◆ **Work request**: This task asks for the lines from the one with "Where should I" to the final line below, repeated exactly, with pictures omitted.

Stored data:

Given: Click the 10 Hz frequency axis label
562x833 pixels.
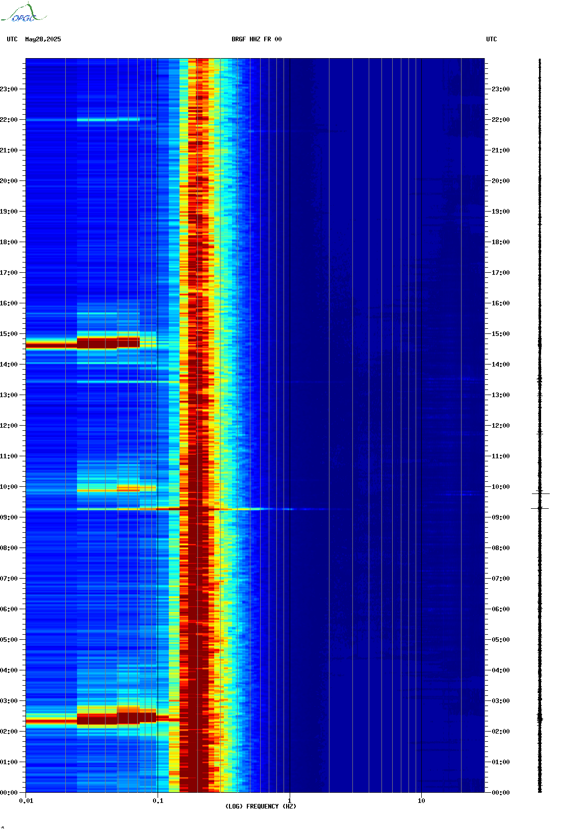Looking at the screenshot, I should pos(421,801).
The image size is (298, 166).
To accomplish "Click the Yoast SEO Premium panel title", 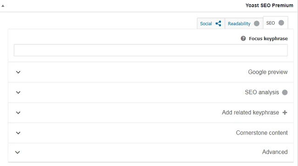I will [x=269, y=5].
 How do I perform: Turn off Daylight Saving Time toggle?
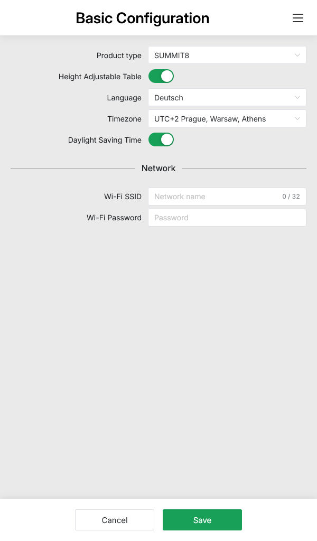(161, 140)
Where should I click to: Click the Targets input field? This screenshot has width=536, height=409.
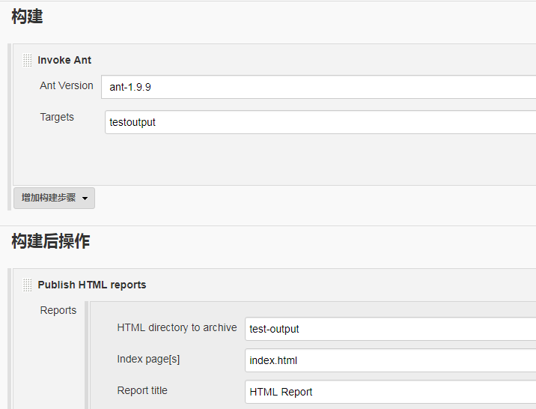click(320, 122)
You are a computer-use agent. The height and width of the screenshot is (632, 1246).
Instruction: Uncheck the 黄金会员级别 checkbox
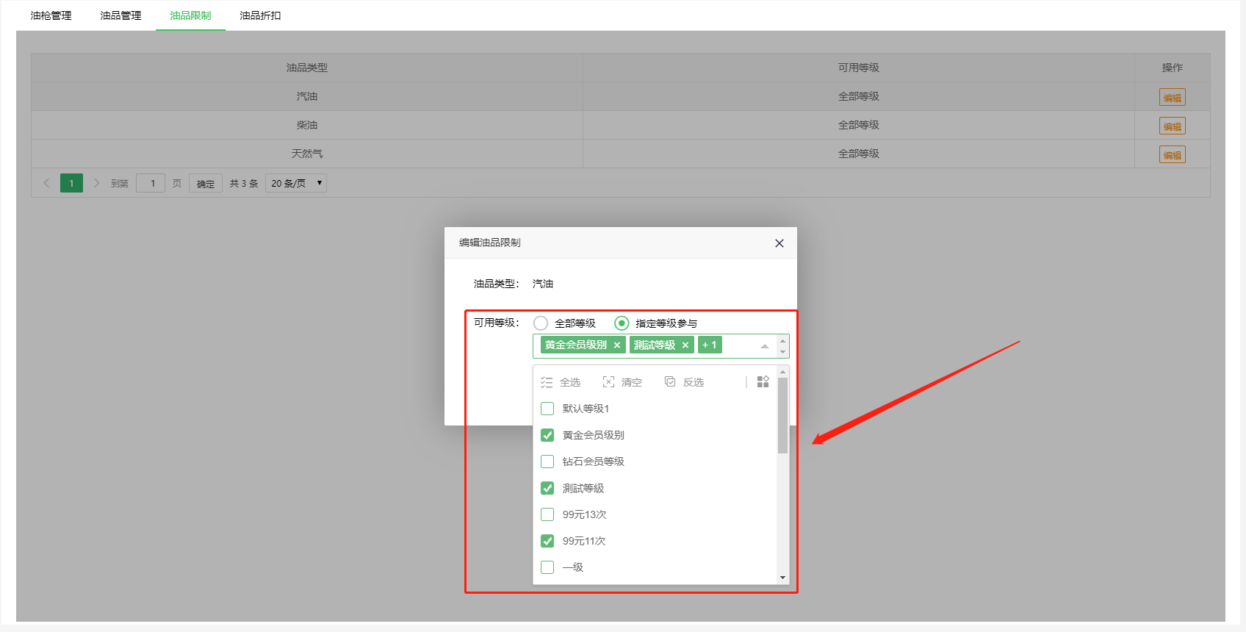[547, 435]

◆ **Task output**:
Where should I click to: Click the Targets input field? This screenshot has width=536, height=409.
click(320, 122)
You are a computer-use agent. The height and width of the screenshot is (632, 1246).
Instruction: Uncheck the 黄金会员级别 checkbox
[547, 435]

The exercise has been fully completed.